(Dataset entries)
________
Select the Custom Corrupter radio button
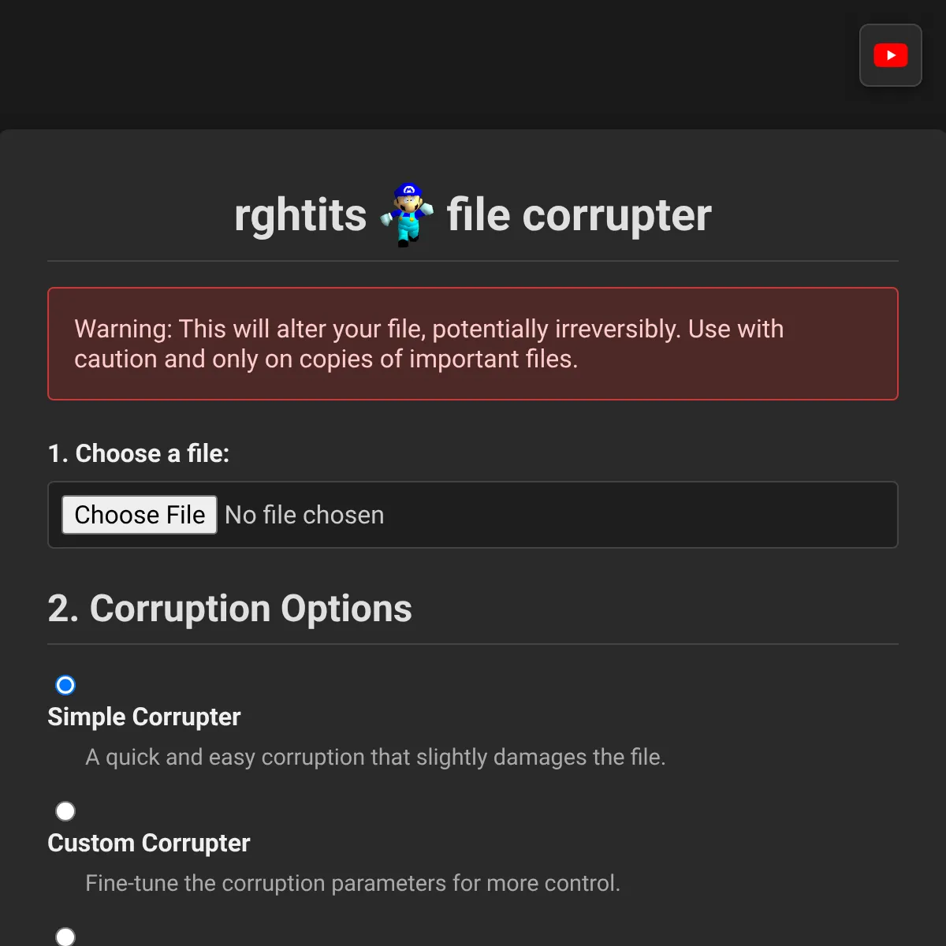Image resolution: width=946 pixels, height=946 pixels. [x=65, y=811]
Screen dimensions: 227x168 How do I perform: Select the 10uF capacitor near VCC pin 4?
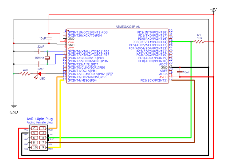[49, 38]
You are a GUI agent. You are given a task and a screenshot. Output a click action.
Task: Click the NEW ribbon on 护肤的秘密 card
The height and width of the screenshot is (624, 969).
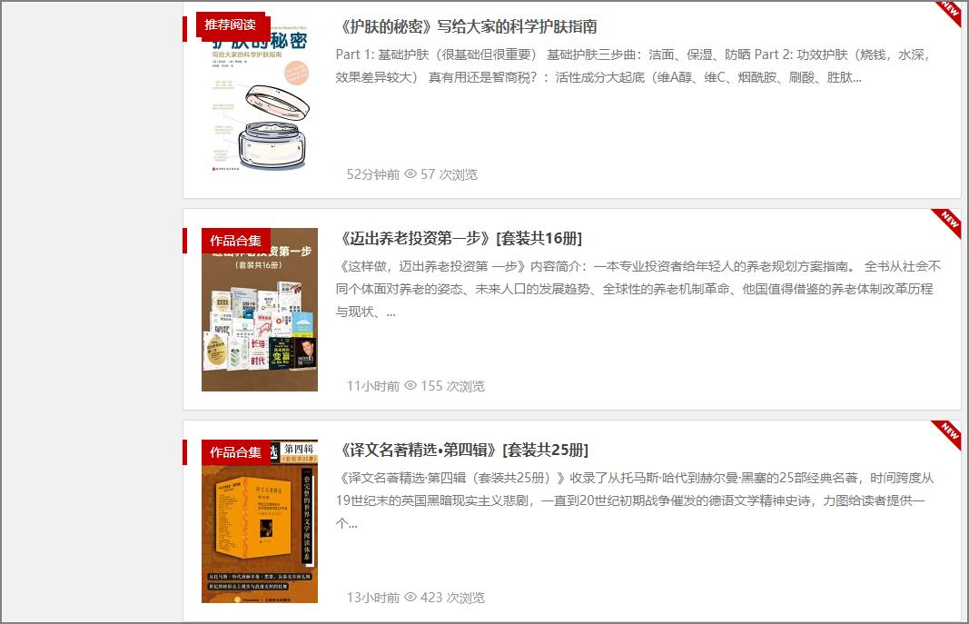pos(949,11)
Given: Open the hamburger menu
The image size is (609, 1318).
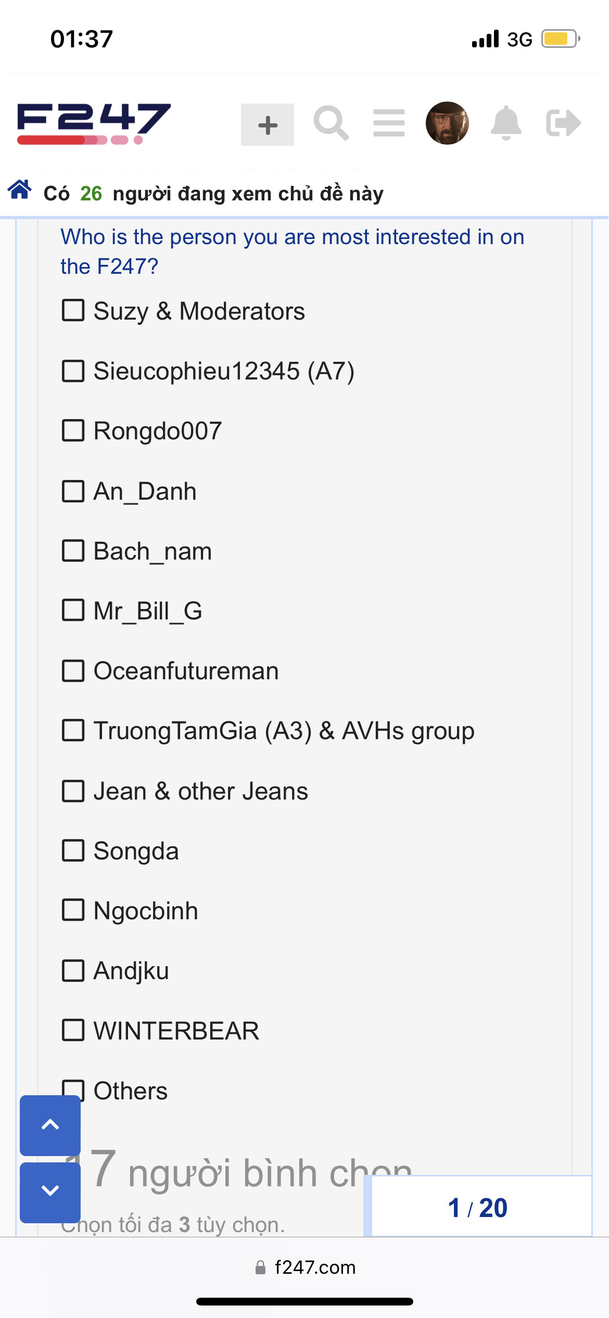Looking at the screenshot, I should (389, 123).
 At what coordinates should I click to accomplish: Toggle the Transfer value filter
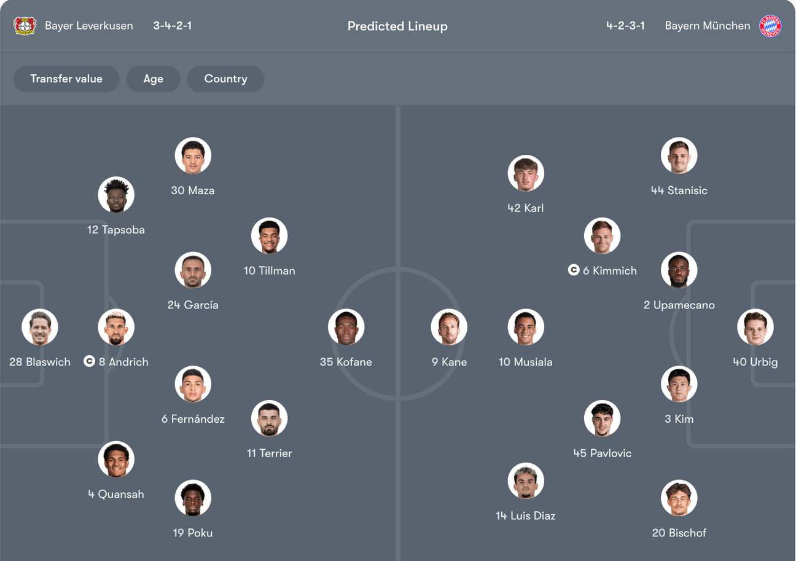pos(66,79)
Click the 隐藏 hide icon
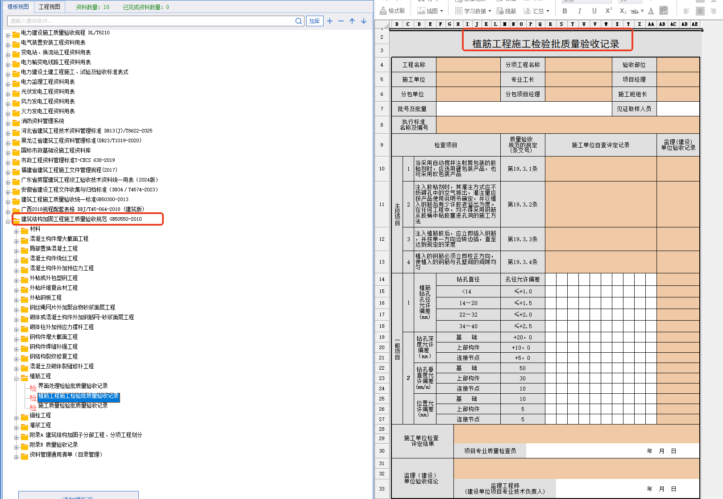723x499 pixels. point(507,11)
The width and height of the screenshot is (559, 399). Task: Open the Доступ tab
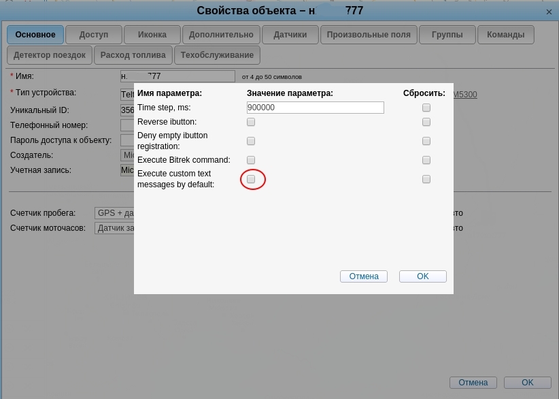click(94, 35)
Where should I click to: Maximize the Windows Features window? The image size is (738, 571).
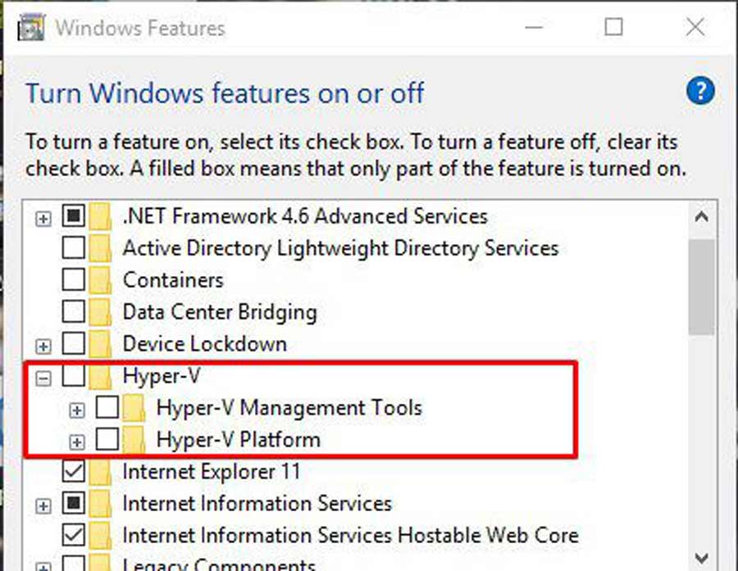click(x=614, y=27)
________
Please transcribe the entries precisely and omit any images they hold.

Result:
Select the Custom Corrupter radio button
Image resolution: width=946 pixels, height=946 pixels. [x=65, y=811]
Screen dimensions: 227x168 How do I perform: Select the 10uF capacitor near VCC pin 4?
[49, 38]
You are a GUI agent. You are given a task and a screenshot. Output a click action.
Task: Click the NEW ribbon on 护肤的秘密 card
The height and width of the screenshot is (624, 969).
pos(949,11)
Given: Open the hamburger menu
The image size is (609, 1318).
Looking at the screenshot, I should (389, 123).
 At what coordinates should I click to accomplish: Toggle the Transfer value filter
pos(66,79)
Click the 隐藏 hide icon
723x499 pixels. point(507,11)
The width and height of the screenshot is (559, 399). Task: Open the Доступ tab
click(94, 35)
Where should I click to: Maximize the Windows Features window? The image size is (738, 571).
click(x=614, y=27)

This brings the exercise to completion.